[Data items]
Segment Open
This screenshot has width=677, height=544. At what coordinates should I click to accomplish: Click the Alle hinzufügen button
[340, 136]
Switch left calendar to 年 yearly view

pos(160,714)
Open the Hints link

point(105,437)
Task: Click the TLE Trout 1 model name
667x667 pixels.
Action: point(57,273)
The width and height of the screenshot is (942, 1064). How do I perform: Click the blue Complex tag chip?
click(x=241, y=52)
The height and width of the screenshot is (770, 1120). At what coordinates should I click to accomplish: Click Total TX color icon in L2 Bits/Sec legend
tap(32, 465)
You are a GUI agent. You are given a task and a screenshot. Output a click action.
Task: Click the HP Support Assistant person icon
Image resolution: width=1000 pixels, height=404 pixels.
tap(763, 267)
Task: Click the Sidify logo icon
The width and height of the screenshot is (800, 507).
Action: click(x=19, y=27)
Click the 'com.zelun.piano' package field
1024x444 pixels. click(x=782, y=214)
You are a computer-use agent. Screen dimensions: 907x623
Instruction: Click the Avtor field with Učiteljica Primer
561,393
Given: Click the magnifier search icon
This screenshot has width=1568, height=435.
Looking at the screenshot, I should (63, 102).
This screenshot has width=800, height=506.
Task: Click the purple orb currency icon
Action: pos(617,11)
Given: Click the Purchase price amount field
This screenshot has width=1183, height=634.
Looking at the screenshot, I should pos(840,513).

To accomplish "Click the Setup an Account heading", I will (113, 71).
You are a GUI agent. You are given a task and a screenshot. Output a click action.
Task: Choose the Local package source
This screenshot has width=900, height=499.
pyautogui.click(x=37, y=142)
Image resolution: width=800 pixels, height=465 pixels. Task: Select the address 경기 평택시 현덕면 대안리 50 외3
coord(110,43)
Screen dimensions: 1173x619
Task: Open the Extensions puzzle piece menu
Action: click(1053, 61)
Segment Closed
§ **WHAT YOU WILL DO**:
A verbatim transcription of all the entries above is required.

§ **RESPONSE**:
This screenshot has width=677, height=544. At what coordinates should I click to accomplish: Click the Alle hinzufügen button
[340, 136]
Switch left calendar to 年 yearly view

pos(160,714)
Open the Hints link

point(105,437)
Task: Click the TLE Trout 1 model name
667x667 pixels.
Action: point(57,273)
The width and height of the screenshot is (942, 1064). How do I perform: Click the blue Complex tag chip?
click(x=241, y=52)
The height and width of the screenshot is (770, 1120). At what coordinates should I click to accomplish: Click Total TX color icon in L2 Bits/Sec legend
tap(32, 465)
You are a GUI agent. You are given a task and a screenshot. Output a click action.
Task: Click the HP Support Assistant person icon
Image resolution: width=1000 pixels, height=404 pixels.
tap(763, 267)
Task: Click the Sidify logo icon
The width and height of the screenshot is (800, 507).
Action: click(x=19, y=27)
Click the 'com.zelun.piano' package field
1024x444 pixels. click(x=782, y=214)
You are a computer-use agent. Screen dimensions: 907x623
Instruction: Click the Avtor field with Učiteljica Primer
561,393
Given: Click the magnifier search icon
This screenshot has width=1568, height=435.
Looking at the screenshot, I should (63, 102).
This screenshot has width=800, height=506.
Task: Click the purple orb currency icon
Action: pos(617,11)
Given: Click the Purchase price amount field
This screenshot has width=1183, height=634.
Looking at the screenshot, I should pos(840,513).

To accomplish "Click the Setup an Account heading", I will (113, 71).
You are a GUI agent. You are given a task and a screenshot. Output a click action.
Task: Choose the Local package source
This screenshot has width=900, height=499.
pyautogui.click(x=37, y=142)
Image resolution: width=800 pixels, height=465 pixels. Task: Select the address 경기 평택시 현덕면 대안리 50 외3
coord(110,43)
Screen dimensions: 1173x619
Task: Open the Extensions puzzle piece menu
Action: click(1053, 61)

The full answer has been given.